Whilst I was in Britain in September, I got the chance to visit a book store with my wife and because of the limited number of books and the fact I needed something on the subject, I grudgingly picked up Sams Teach Yourself SQL in 24hrs, 3rd Edition and Sams Teach Yourself SQL in 10 Minutes.
I say grudgingly because I’ve never been a fan of these books, but to date had never actually read one. My opinions here-to-fore where based on quick flick throughs at the book store.
The book uses MySQL as its example database server. Almost.
This is my biggest grudge with the book, the authors are both Oracle users and are quite biased towards Oracle; this is fine, except for the fact that they advocate the use of MySQL to test with and then never show MySQL specific implementations of stuff.
For example, they show how to do Math functions in SQL Server, Sybase and Oracle but not MySQL. They have a funny little graphic, a sort of grey box with the word MySQL in it, and a horizontal line through it to mean that the current part is not MySQL compatible.
Don’t you think rather than (or at least, in addition to) they might have gone to the effort of researching their example RDBMS and put in relavant examples?

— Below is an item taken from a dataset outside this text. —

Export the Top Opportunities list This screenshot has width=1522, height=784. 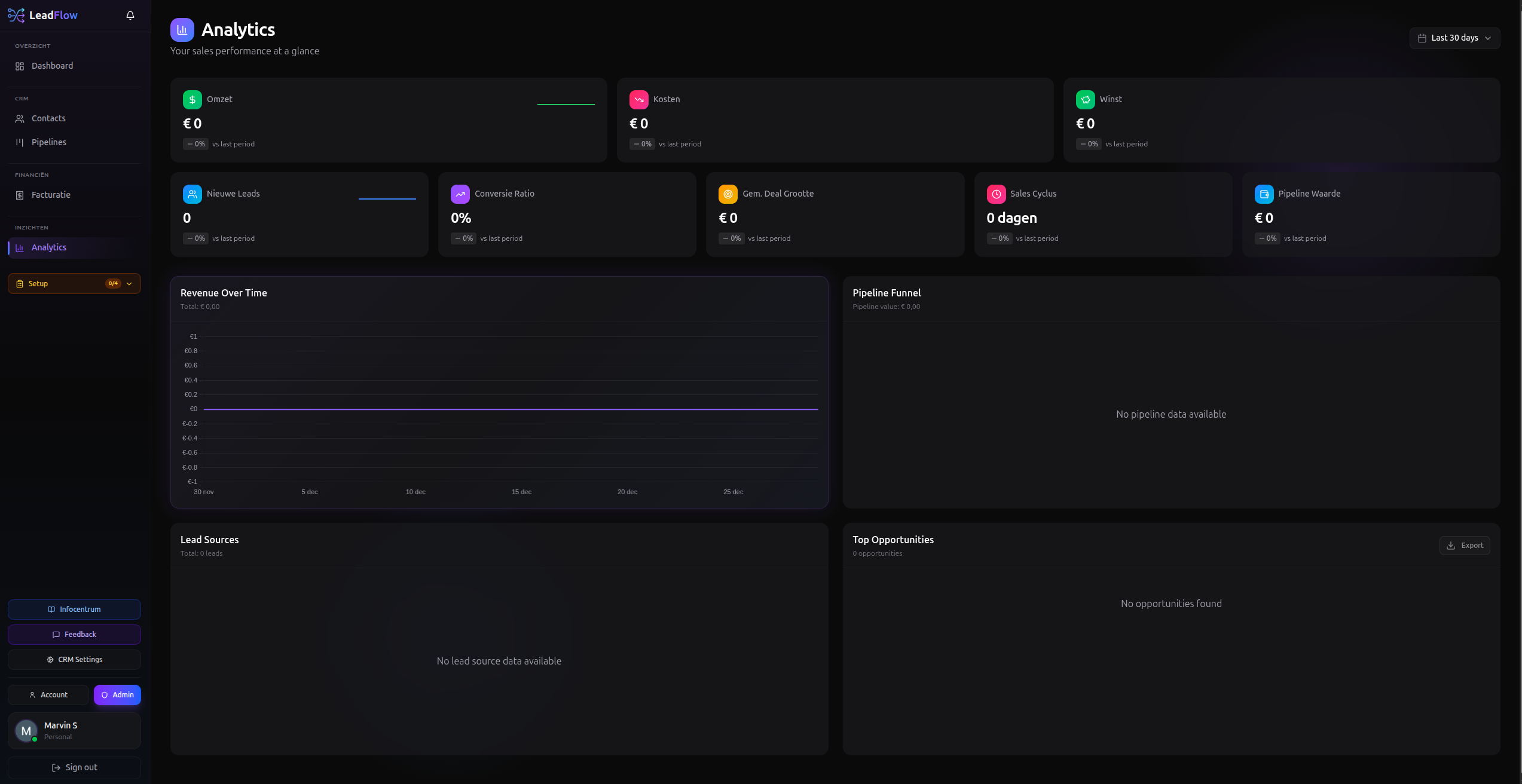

Other than this, the coverage of the ANSI SQL Standard is quite good.
Personally, I preferred Sams Teach Yourself SQL in 10 Minutes. It doesn’t cover as much, but it covers just about everything you should know and uses MySQL and PgSQL for example implementations and where possible (i.e. they support it) shows examples using the SQL standard and the MySQL/PgSQL “proprietary” standards. This is the book I keep by my monitor for reference. Its also only about $20.
I think I’ll leave the other one at work… for emergencies. Like if I need a foot rest in a hurry.